Figure 1. EET analogs promote tumorigenesis.

(A) Images of large T antigen/ras/Myc-transformed mouse fibroblast p60.5 cell-derived tumors grown in the mice indicated. Mice were left untreated or administered the EET analogs 2-(13-(3-pentylureido)tridec-8(Z)-enamido)succinic acid (EET Analog 1) or N-isopropyl-N-(5-((2-pivalamidobenzo[d]thiazol-4-yl)oxy)pentyl)heptanamide (EET Analog 2) for 4 days prior injection with tumor cells. Mice were further treated for 2 weeks and then sacrificed. (B, C) Weight (B) and volume (C) of tumors grown in the mice indicated (n=9). Circles show individual values, while bars show mean values. (D, E) Frozen sections of the tumors grown in the mice indicated were stained with anti-mouse CD31 antibodies and their vascularization was quantified as described in Materials and Methods.
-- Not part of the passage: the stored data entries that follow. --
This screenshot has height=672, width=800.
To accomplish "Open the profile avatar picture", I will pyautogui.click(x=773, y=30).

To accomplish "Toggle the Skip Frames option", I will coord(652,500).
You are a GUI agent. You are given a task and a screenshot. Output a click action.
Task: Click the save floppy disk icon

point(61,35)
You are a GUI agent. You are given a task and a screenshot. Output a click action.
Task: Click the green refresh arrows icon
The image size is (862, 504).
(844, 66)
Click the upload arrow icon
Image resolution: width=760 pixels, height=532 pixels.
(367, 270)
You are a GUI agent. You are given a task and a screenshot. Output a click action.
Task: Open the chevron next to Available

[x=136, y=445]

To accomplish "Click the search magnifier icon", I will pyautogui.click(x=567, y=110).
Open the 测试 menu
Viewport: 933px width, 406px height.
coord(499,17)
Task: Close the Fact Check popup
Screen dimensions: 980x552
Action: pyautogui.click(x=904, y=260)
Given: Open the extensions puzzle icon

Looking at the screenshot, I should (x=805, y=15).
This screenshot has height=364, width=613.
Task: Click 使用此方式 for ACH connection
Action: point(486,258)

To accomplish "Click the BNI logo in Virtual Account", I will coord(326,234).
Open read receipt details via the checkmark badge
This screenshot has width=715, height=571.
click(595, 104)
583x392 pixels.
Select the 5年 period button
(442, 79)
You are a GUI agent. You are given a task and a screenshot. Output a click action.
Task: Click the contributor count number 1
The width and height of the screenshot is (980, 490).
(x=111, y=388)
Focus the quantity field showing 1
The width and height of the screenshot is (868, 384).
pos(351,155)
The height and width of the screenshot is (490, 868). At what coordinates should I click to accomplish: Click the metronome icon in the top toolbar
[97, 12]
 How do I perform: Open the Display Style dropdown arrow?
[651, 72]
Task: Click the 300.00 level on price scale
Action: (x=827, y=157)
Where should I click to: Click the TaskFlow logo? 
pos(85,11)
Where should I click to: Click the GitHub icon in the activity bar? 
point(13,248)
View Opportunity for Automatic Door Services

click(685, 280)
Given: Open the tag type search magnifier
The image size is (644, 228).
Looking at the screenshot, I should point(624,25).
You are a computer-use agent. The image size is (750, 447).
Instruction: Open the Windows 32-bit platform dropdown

The values are means ± S.D. of 10 tumors/group with 2 images/tumor analyzed. (F) Primary lung endothelial cells were cultured with or without 14,15-EET or the EET analogs (EET A1 and EET A2) at the indicated concentrations. Cell proliferation was then evaluated as described in Materials and Methods. Values are means ± S.D. of 3 experiments performed in quadruplicate. p<0.05 between untreated WT vs. Cyp2c44KO (*) or untreated vs. treated Cyp2c44KO (**) cells.